AMD: R7xx Speculation

no-X · May 2, 2008

Silent_Buddha said:
However, is GPU rendering actually latency tolerant enough to be able to deal with that?

Wouldn't it be sufficient to share memory just for textures to avoid their duplicity? Inter-die interconnection could be simpler.

Jawed · May 2, 2008

no-X said:
Wouldn't it be sufficient to share memory just for textures to avoid their duplicity? Inter-die interconnection could be simpler.

More and more graphics algorithms generate textures (e.g. shadow maps) or create vertex buffers (e.g. on-GPU animation/skinning) so they've got to bite the bullet.

Jawed

Silent_Buddha · May 2, 2008

Thanks for the replies both of you.

Realize I'm just an armchair onlooker.

If I'm understanding then. The latency for data to travel from say GPU1 to GPU2 is fairly insignificant compared to the latency required to actually access the data in say GPU1's connected NUMA pool of memory?

In other words, if GPU2 had to access data residing in GPU1's NUMA pool of memory, the latency involved isn't significantly higher than if GPU1 was accessing it?

All this, assuming IF something like this gets implemented.

Now another question. Would that be easier to implement or better than say some sort of GPU "northbridge" which connects to each GPU and then in turn connects to memory. Similar to how Intel CPU's still access memory in a multi CPU system?

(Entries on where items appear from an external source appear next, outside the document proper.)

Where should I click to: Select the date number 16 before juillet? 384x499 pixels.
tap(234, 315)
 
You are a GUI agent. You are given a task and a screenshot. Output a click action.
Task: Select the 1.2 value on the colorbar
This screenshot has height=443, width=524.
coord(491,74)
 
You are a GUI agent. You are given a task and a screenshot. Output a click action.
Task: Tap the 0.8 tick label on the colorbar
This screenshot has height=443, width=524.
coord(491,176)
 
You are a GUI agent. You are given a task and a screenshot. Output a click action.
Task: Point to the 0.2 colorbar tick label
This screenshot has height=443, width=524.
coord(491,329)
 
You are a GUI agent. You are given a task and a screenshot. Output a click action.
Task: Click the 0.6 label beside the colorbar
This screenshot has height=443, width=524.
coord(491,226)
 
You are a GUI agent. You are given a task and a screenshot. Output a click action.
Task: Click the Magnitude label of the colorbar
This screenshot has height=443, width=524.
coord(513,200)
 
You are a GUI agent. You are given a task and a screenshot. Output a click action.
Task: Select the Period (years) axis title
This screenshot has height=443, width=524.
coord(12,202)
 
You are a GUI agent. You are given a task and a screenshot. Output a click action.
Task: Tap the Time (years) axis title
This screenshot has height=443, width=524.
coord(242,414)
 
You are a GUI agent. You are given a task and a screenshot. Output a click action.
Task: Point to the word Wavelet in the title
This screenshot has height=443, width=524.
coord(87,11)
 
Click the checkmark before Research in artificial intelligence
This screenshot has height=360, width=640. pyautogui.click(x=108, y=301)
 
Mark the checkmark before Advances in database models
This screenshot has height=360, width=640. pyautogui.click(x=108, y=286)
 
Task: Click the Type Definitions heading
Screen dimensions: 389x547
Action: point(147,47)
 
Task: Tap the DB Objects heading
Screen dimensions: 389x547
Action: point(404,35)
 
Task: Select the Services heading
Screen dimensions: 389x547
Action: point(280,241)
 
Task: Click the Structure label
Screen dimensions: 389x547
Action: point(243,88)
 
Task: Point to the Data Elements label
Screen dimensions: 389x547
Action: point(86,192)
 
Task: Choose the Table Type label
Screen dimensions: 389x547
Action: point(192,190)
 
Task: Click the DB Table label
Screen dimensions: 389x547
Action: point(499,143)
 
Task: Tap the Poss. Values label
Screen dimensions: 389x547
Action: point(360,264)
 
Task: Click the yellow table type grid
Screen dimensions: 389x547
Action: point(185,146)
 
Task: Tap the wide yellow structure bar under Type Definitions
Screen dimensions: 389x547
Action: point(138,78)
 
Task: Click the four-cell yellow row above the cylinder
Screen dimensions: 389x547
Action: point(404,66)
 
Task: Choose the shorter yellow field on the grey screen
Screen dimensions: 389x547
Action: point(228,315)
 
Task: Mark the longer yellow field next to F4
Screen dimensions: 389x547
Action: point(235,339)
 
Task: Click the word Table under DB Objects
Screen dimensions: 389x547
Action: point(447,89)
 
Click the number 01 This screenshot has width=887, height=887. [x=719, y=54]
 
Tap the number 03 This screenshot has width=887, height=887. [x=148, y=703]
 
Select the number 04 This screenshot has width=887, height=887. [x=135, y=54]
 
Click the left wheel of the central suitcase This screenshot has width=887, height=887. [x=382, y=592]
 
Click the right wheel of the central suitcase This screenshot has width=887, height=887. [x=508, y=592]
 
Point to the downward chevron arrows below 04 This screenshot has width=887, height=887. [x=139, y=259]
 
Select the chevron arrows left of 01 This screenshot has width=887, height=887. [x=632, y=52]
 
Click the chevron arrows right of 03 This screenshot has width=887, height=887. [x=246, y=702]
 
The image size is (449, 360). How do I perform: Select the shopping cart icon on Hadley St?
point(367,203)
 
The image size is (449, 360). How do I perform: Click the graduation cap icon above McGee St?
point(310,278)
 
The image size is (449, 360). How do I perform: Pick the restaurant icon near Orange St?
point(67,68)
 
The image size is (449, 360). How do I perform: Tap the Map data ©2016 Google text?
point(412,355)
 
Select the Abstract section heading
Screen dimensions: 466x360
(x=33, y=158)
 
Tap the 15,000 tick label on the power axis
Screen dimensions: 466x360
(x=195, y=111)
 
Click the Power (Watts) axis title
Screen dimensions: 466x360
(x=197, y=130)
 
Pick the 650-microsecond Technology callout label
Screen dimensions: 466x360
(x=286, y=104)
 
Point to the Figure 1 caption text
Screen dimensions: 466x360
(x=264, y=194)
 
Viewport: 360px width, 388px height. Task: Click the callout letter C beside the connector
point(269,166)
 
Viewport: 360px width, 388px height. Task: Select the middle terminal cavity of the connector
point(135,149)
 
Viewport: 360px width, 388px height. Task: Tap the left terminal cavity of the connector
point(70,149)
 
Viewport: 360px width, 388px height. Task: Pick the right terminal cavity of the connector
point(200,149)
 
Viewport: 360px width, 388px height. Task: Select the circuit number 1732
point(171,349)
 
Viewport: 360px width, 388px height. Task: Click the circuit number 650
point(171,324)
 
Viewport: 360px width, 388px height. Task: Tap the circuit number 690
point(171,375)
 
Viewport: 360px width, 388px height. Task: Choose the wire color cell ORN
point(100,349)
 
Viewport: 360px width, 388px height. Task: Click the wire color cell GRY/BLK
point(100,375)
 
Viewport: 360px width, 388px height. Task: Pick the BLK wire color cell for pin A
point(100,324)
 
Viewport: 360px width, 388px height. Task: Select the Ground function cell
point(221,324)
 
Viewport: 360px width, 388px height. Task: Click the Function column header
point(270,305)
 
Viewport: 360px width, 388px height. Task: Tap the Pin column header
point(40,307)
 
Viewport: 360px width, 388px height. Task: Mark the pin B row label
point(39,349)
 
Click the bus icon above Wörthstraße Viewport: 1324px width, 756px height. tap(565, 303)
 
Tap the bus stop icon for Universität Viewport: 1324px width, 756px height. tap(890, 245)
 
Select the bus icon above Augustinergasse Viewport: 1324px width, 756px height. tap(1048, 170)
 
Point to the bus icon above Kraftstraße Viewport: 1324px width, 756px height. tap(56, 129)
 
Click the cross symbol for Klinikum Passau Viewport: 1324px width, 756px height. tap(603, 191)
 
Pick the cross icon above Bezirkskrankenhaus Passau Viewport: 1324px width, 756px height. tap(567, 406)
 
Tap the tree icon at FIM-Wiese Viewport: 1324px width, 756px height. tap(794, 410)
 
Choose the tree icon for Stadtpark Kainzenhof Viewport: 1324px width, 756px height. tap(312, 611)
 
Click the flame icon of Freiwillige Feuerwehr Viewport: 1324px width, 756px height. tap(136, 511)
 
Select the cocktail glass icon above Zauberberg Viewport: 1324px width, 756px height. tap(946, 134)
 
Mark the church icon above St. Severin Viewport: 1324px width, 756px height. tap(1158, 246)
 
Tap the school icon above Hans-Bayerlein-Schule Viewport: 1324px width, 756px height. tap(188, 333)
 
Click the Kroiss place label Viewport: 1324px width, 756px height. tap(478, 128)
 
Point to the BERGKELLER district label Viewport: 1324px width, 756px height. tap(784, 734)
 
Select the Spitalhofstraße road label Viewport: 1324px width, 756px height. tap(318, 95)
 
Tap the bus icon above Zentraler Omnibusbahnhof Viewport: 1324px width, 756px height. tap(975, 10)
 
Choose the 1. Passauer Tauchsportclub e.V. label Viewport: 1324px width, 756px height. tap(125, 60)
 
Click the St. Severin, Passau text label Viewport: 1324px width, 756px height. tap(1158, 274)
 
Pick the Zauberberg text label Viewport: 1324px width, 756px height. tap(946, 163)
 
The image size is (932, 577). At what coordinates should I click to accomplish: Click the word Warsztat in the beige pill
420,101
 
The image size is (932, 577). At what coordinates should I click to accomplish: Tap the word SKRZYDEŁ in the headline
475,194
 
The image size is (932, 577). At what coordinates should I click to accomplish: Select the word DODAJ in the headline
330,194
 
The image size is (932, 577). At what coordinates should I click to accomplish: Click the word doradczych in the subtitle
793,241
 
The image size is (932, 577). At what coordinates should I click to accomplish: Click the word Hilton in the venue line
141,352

I'm assuming that once you scale past 2 GPUs on a package, a NUMA architecture would be the obvious choice?

Regards,
SB

3dilettante · May 2, 2008

Silent_Buddha said:
If I'm understanding then. The latency for data to travel from say GPU1 to GPU2 is fairly insignificant compared to the latency required to actually access the data in say GPU1's connected NUMA pool of memory?

The trip between the GPUs would be measured in nanoseconds, which isn't much for a design meant to tolerate hundreds of cycles of latency.
The trip from memory controller to memory and back is the same with or without NUMA, so it's not an advantage for either.

The unknown is the contention for the memory controller, and the ring bus.
Ideal latencies for the ring bus and memory controller in a light-load situation are much better than when they are congested.

If both GPUs are congested equally, then the difference is muted, since the GPUs could load their memory controllers and ring buses equally even if they didn't share data.
If one GPU is slammed with 2 GPUs' worth of traffic, performance suffers worse, as one GPU's controller and ringbus take a nose dive and limits the entire system, whereas a more load-balanced alternative could have gotten by without the traffic jam.

Multiple hops beyond two sockets can change things, as more traffic and more hops can add up quite a bit, depending on implementation.

Silent_Buddha · May 2, 2008

Thanks 3dilettante. I've got a much better grasp of it now.

Would implmention of NUMA require a significant transistor budget? And would it be something that could be implemented into the existing memory controller or would it have to be, say, another level of memory control?

I believe I've read that the memory controllers for R(v)6xx are programmable (to what degree I have no idea). Is it possible for them to be configured to handle load balancing of the 2 memory pools? And if so, I'd imagine they would have to at least be beefed up a bit in order to handle the additional duties?

Regards,
SB

Jawed · May 2, 2008

Silent_Buddha said:
Thanks for the replies both of you. Realize I'm just an armchair onlooker.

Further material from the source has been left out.